Он опустил глаза и посмотрел на ее руки.
— Я знаю, ты думаешь, что я не могу забыть свою бывшую жену. Это неправда. Мне и в самом деле было очень больно, но больше всего пострадала моя гордость, а не сердце. В те времена я был слишком молод, чтобы понять, что такое любовь. С тех пор я многому научился. Я понял, что единственная женщина, которую я действительно люблю, это рыжеволосая американка, укравшая мое сердце в манчестерском аэропорту.
У Карен перехватило дыхание:
— Я украла у тебя сердце? В Манчестере? Но мы тогда только познакомились. Ты же терпеть меня не мог, Роуэн. Разве я не права?
— Конечно, нет, — ответил он.
Отстранившись, Роуэн заглянул ей в глаза и чуть слышно шепнул:
— Я понял, что не смогу от тебя отказаться, поэтому решил рискнуть, — он перевел дух, — и заключить соглашение.
Он медленно опрокинул ее на кровать и приподнял ей подбородок, почти касаясь ее лица своим.
— Давай поженимся, Карен.
Карен задохнулась. Действительно ли он произнес то, что она мечтает услышать?
— Что?
— Давай поженимся, любимая. — Он взял ее за обе руки и нежно поцеловал ее запястья.
— Но мне казалось, что ты не хочешь…
Роуэн прервал поток возражений, приложив палец к ее губам.
— Ты права, — неторопливо кивнул он, — я действительно этого не хотел. Я пытался перестать любить тебя, не поддаваться чувству. Но я поддался, черт его возьми! — Он привлек ее к себе. — Ты нужна мне.
Карен никак не могла оправиться от шока. Можно ли в это поверить? Роуэну нужна не просто ее частичка, но вся она целиком? На всю жизнь? Он хочет жениться на ней!
— Я не думала… я собиралась… о, Роуэн, неужели ты не шутишь?
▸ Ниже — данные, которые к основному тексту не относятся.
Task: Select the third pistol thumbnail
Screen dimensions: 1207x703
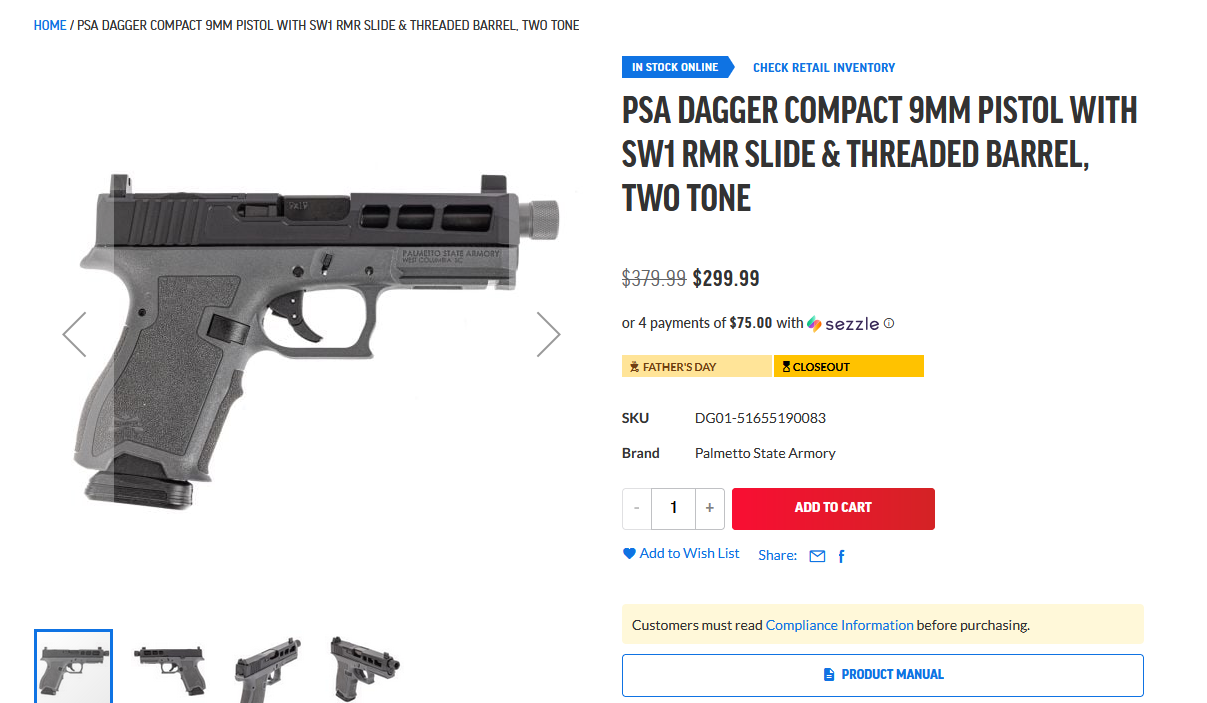Action: tap(267, 666)
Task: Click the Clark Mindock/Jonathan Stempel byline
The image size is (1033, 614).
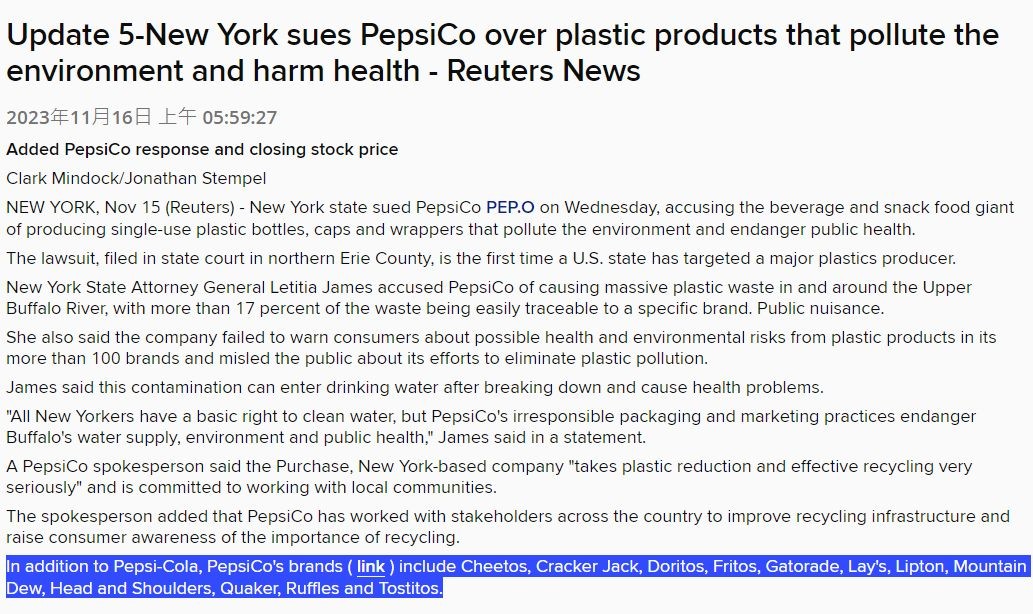Action: 136,179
— Никогда в жизни я не был серьезнее, чем сейчас.
Ей нечего было сказать. В каком-то смысле она научила его верить. Верить ей, Карен. Она закрыла глаза и мысленно вознесла коротенькую молитву.
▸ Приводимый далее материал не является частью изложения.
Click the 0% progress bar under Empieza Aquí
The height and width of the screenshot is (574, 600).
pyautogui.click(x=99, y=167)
— Я люблю тебя, — призналась она.
Роуэн сунул руку в карман и вынул маленькую коробочку, обтянутую синим бархатом. Она взяла в руки тяжелое кольцо с массивным рубином, вставленным в резную оправу.
— О, Роуэн, оно восхитительно!
— Моя прабабушка Кэролайн придерживалась того же мнения. А теперь ответь, — он оживился, — сможешь ты отменить возвращение в Штаты и подготовить платье и все остальное к двенадцатому декабря?
Карен открыла рот:
— К двенадцатому декабря?
— Это день моего рождения, и в этот день я привык получать подарки. В этом году мне не нужны никакие подарки, кроме тебя. — Он поцеловал ее в нос. — А кроме того, — деловито добавил Роуэн, — я уже пригласил монсеньора Дейла для совершения церемонии.
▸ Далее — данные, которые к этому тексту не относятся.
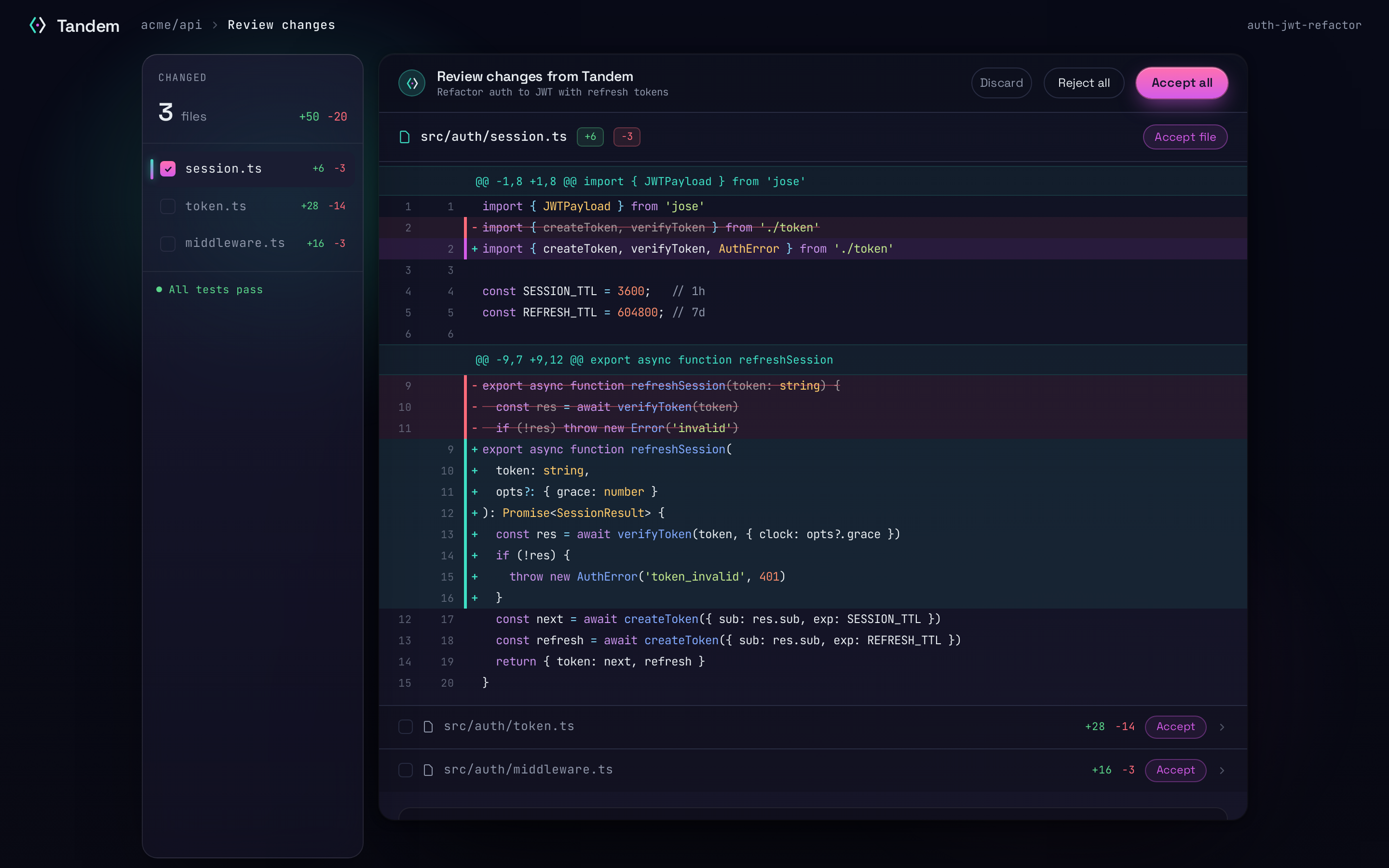Open the auth-jwt-refactor branch label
— В церкви? Ты хочешь сказать, что все заранее спланировал? И даже не спросил меня?
— Я спросил. — Он усмехнулся, но тут же вопросительно посмотрел на нее. — Карен, ты так и не сказала, что согласна. Ты выйдешь за меня?
— Ради всего святого, Роуэн! Что ж, давай поставим точку. Да, я выйду за тебя замуж. — Она обвила его шею руками и потянулась к его губам. — Да. — И ее язык соблазнительно скользнул по его губам, и когда он опрокинул ее на кровать, она возбужденно прижалась к нему всем телом. — Да, да!
Унылые декабрьские сумерки просачивались сквозь разноцветные витражи арочного окна церкви. Гул голосов стал громче, но тотчас же затих. На церковных свечах трепетали красные язычки, согревая пасмурный зимний день. По обе стороны алтаря горели высокие белые свечи, украшенные венками из усыпанного алыми ягодами остролиста.